Written tasks>
1. Write out the Rotberg Synthesizer article in full, word for word.
2. In the records, rename "target" to "item" in the lines starting with the line containing "You are a GUI" and going on through the line containing "instagram (156, 509)". Return only those lines with everything else left as is.

======== Selected text ========

Zounds!
by Ed RotbergSince this issue of ANTIC delves into the mysteries of computergenerated sound, I will share with you some of the inner workings of a major project of mine, the Rotberg Synthesizer. I will have to assume a reasonably high level of programming competency on your part.
The Synthesizer does a pretty good job of shaping POKEY sounds into approximations of real musical instruments. It works much better, in my opinion, than the Atari Music Composer cartridge. The most important reason why is that it can provide "envelopes" for the frequencies, and an amplitude for each note.
The term "envelope" refers to the temporal variation of some aspect of a sound. In this case, the aspects to be varied are frequency and amplitude. The code "ADSR" is the standard way of specifying an amplitude envelope, and the code stands for "Attack, Decay, Sustain and Release."
Figure 1 will give an idea of what these terms mean in the case of a harpsicord-like amplitude envelope. The rest of the article will present an approach to creating such envelopes in a music generating program like the Rotberg Synthesizer.
The whole project started as a gag while I was working at the Atari Coin Op Division. One of our colleagues, a disco freak, was compounumg his bad judgment by getting married. Such was the birth of the Synthesizer, which was used to compose our congratulatory lament, the Disco Dirge, written by Dan Pliskin, another ex-Atarian.

======== Data shown ========

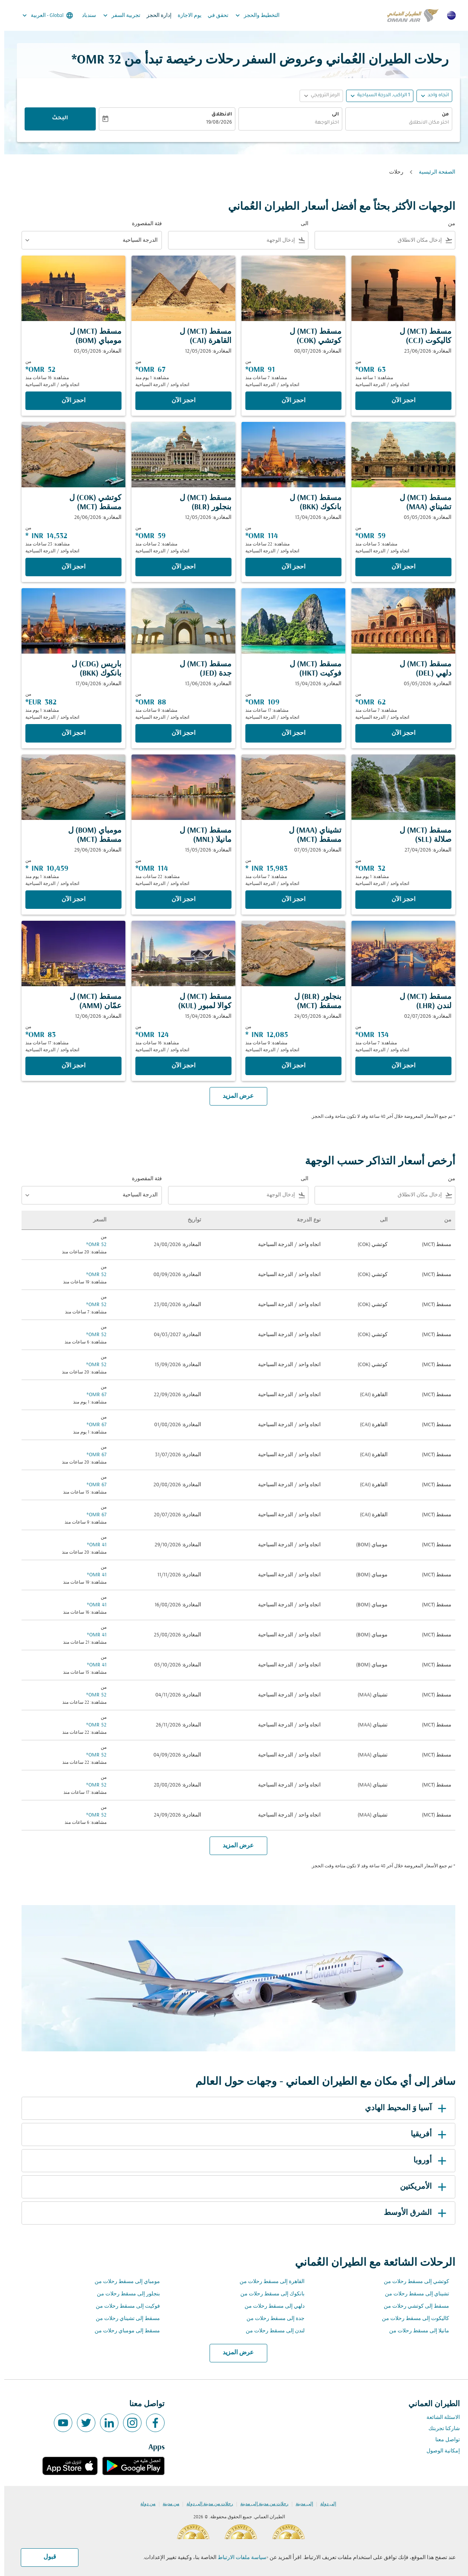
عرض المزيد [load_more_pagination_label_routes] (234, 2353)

========
======== Data shown ========

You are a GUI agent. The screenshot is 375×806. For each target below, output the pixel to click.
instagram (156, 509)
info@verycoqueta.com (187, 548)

========
======== Data shown ========

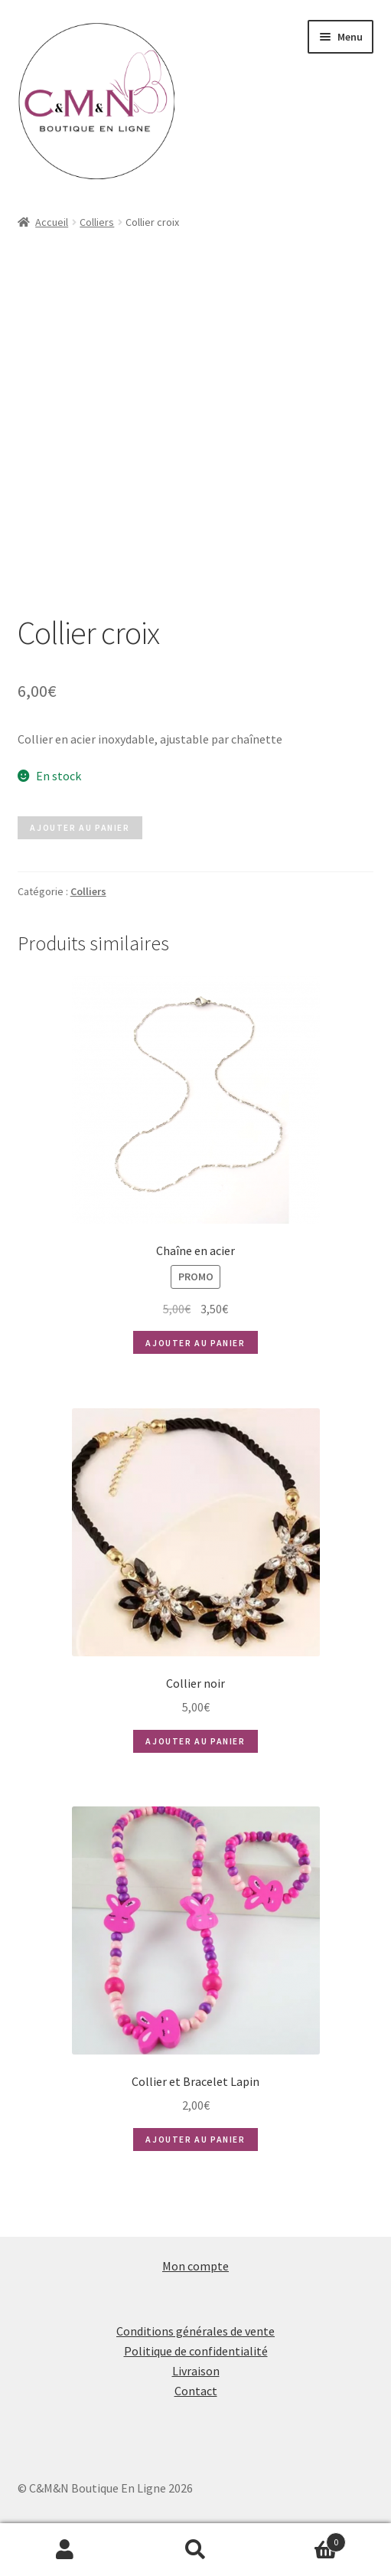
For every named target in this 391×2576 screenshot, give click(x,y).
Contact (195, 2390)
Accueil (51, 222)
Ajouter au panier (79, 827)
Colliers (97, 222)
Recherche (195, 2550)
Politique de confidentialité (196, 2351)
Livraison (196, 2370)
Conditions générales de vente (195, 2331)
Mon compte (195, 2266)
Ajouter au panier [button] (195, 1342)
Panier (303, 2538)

========

Solutions to each task>
1.
Zounds!
by Ed RotbergSince this issue of ANTIC delves into the mysteries of computergenerated sound, I will share with you some of the inner workings of a major project of mine, the Rotberg Synthesizer. I will have to assume a reasonably high level of programming competency on your part.
The Synthesizer does a pretty good job of shaping POKEY sounds into approximations of real musical instruments. It works much better, in my opinion, than the Atari Music Composer cartridge. The most important reason why is that it can provide "envelopes" for the frequencies, and an amplitude for each note.
The term "envelope" refers to the temporal variation of some aspect of a sound. In this case, the aspects to be varied are frequency and amplitude. The code "ADSR" is the standard way of specifying an amplitude envelope, and the code stands for "Attack, Decay, Sustain and Release."
Figure 1 will give an idea of what these terms mean in the case of a harpsicord-like amplitude envelope. The rest of the article will present an approach to creating such envelopes in a music generating program like the Rotberg Synthesizer.
The whole project started as a gag while I was working at the Atari Coin Op Division. One of our colleagues, a disco freak, was compounumg his bad judgment by getting married. Such was the birth of the Synthesizer, which was used to compose our congratulatory lament, the Disco Dirge, written by Dan Pliskin, another ex-Atarian.

2.
You are a GUI agent. The screenshot is 375×806. For each item below, output the pixel to click.
instagram (156, 509)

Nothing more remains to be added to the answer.